Macron E. Curfew in France. France 2, October 14, 8 p.m. Link: https://www.france.tv/france-2/journal-20h00/1987881-edition-du-mercredi-14-octobre-2020.html
As we disclosed yesterday (see the comment on the paper by Andronico et al, https://covidreference.com/top-10-october-13; a great thanks to our contact at the Élysée Palace!), Emmanuel Macron, the French President, has announced this evening a 9 p.m. – 6 a.m. curfew of at least four weeks. The curfew which will be in place for four weeks from midnight on Saturday, October 17, affects around 20 million people (30% of the French population) in Île-de-France (literally “Island of France”) and eight other cities (Lille, Rouen, Saint-Etienne, Toulouse, Lyon, Grenoble, Aix-en-Provence and Montpellier). A lesson of science some other countries can only dream of.

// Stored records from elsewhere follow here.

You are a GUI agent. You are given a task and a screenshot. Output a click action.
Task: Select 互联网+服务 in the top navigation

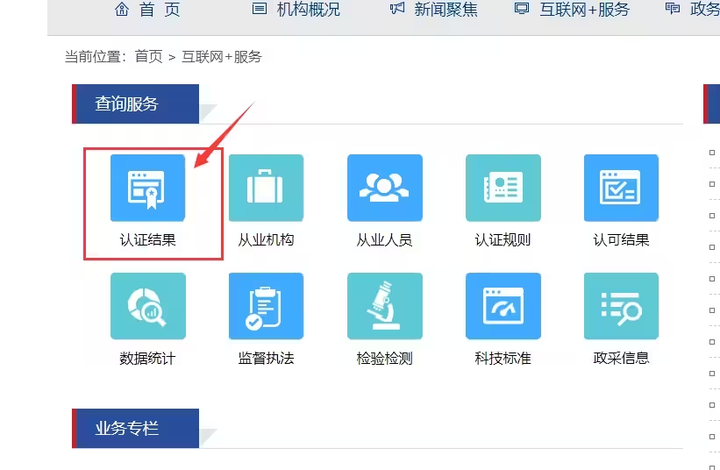point(572,10)

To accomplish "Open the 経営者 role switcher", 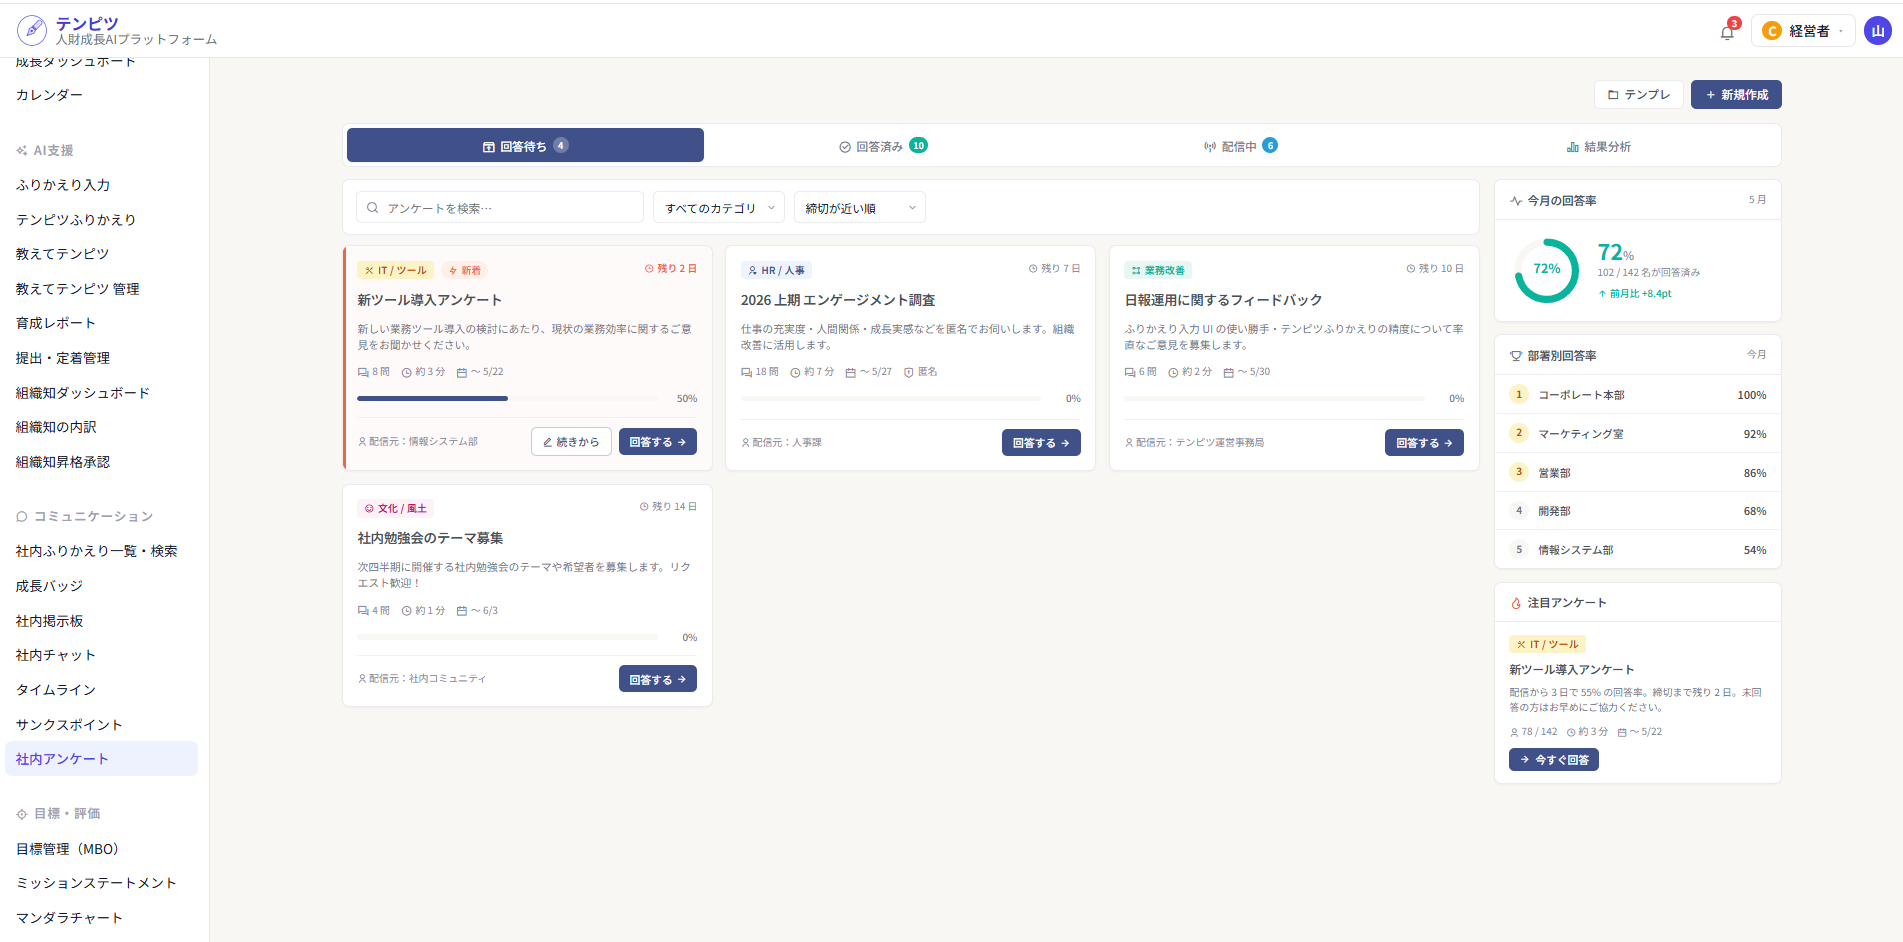I will pos(1803,31).
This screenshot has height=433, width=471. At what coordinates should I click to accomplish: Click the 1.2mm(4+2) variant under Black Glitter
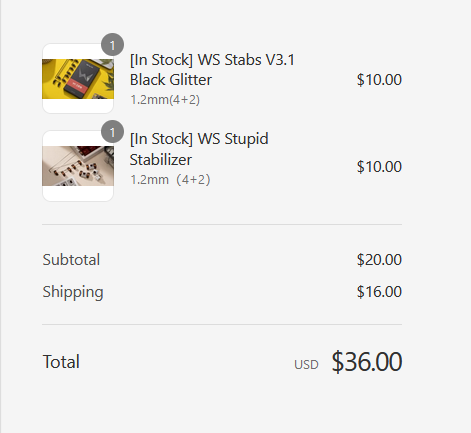(165, 100)
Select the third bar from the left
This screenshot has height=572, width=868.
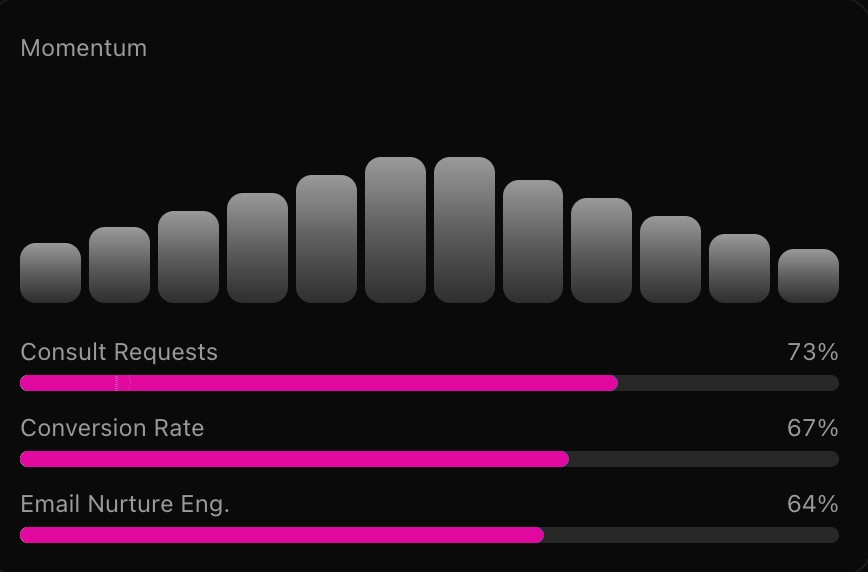pyautogui.click(x=188, y=257)
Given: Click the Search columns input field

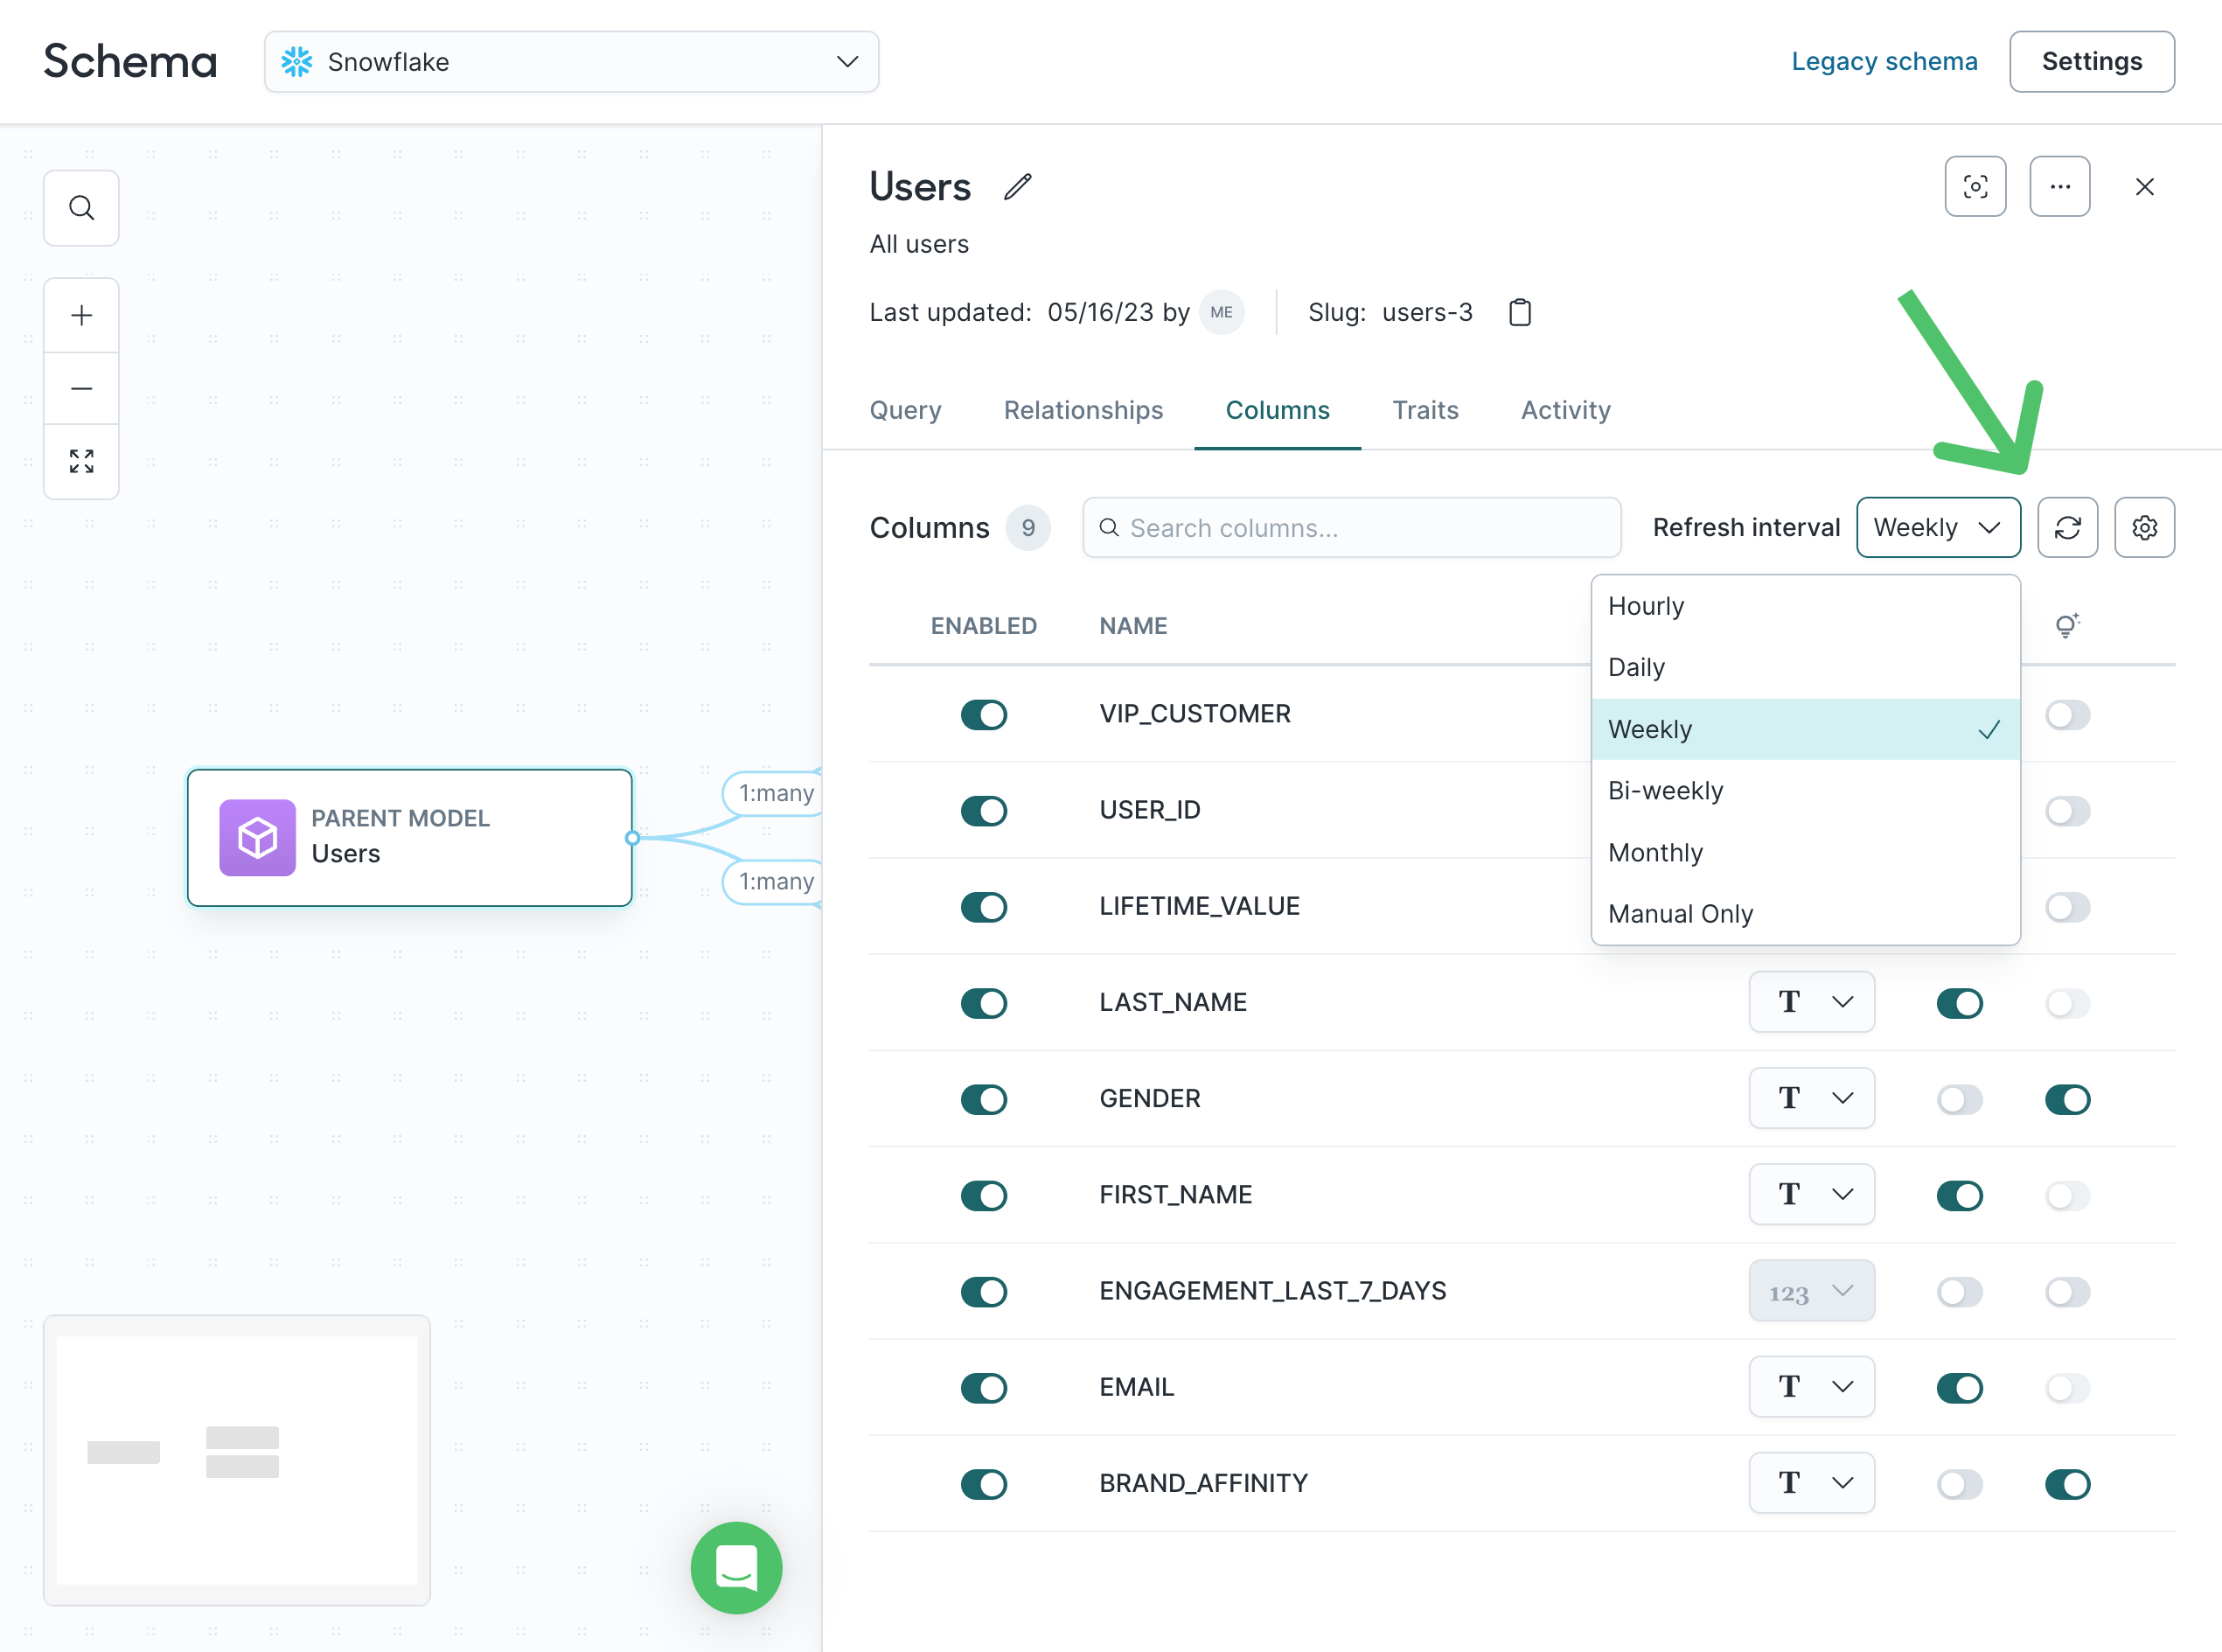Looking at the screenshot, I should pos(1353,527).
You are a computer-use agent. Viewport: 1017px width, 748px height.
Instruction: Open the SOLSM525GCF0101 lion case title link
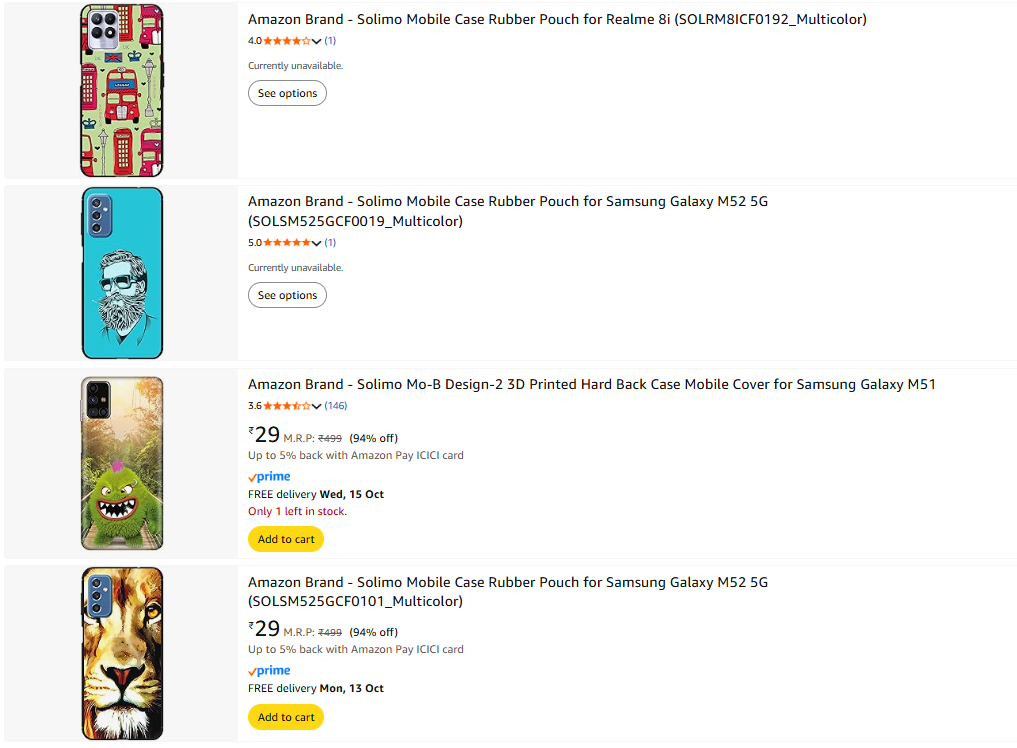tap(508, 592)
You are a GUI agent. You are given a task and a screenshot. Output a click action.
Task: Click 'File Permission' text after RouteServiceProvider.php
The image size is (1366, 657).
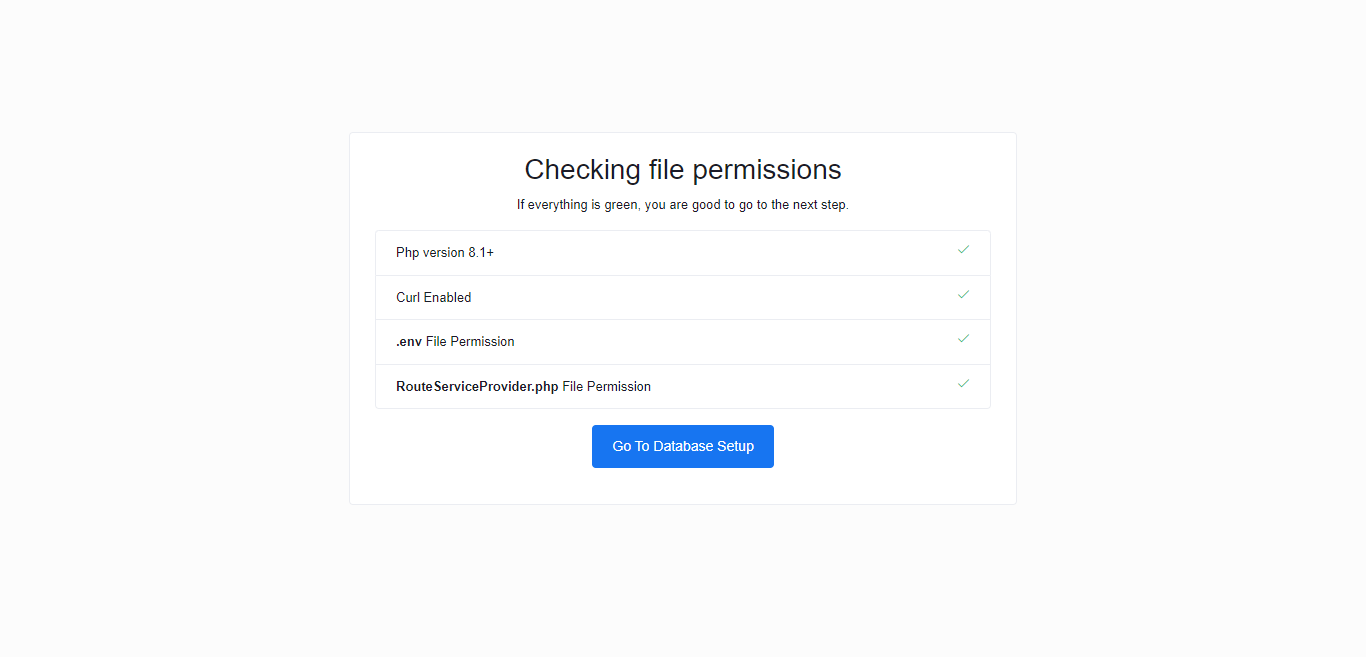607,386
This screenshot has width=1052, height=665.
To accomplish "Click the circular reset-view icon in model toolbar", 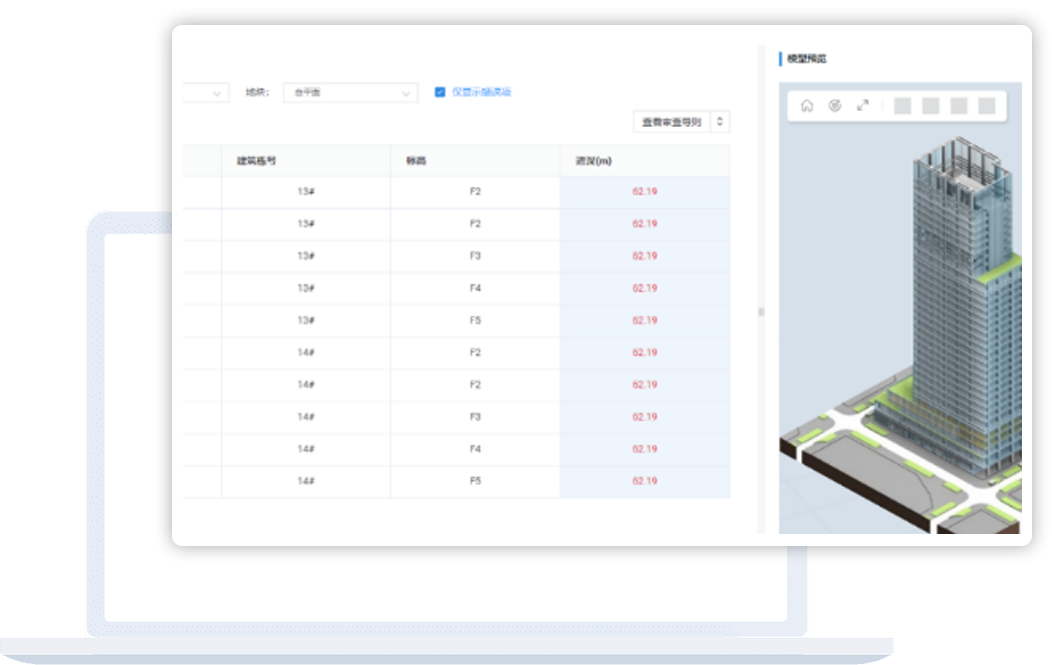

Andronico A, Kiem CT, Paireaux J, et al. Evaluating the impact of curfews and other measures on SARS-CoV-2 transmission in French Guiana. medRxiv 2020, posted 12 October. Full-text: https://doi.org/10.1101/2020.10.07.20208314
Might curfews be a less costly alternative, both economically and socially, to complete lockdowns? In French Guiana, an overseas départment, a combination of curfews and targeted lockdowns in June and July 2020 was sufficient to avoid saturation of hospitals. On weekdays, residents were first ordered to stay at home 11 p.m., then at 9 p.m., later again at 7 p.m., and finally at 5 p.m. On weekends, everyone had to stay at home from 1 p.m. on Saturday (Andronico 2020). Whether curfews can be successfully adapted to other areas than French Guaiana, is not known. French Guaiana is a young territory with a median age is 25 years and the risk of hospitalisation following infection was only 30% that of France. About 20% of the population had been infected with SARS-CoV-2 by July 2020 (Andronico 2020). Be prepared, though, to see some curfew orders over the coming six months.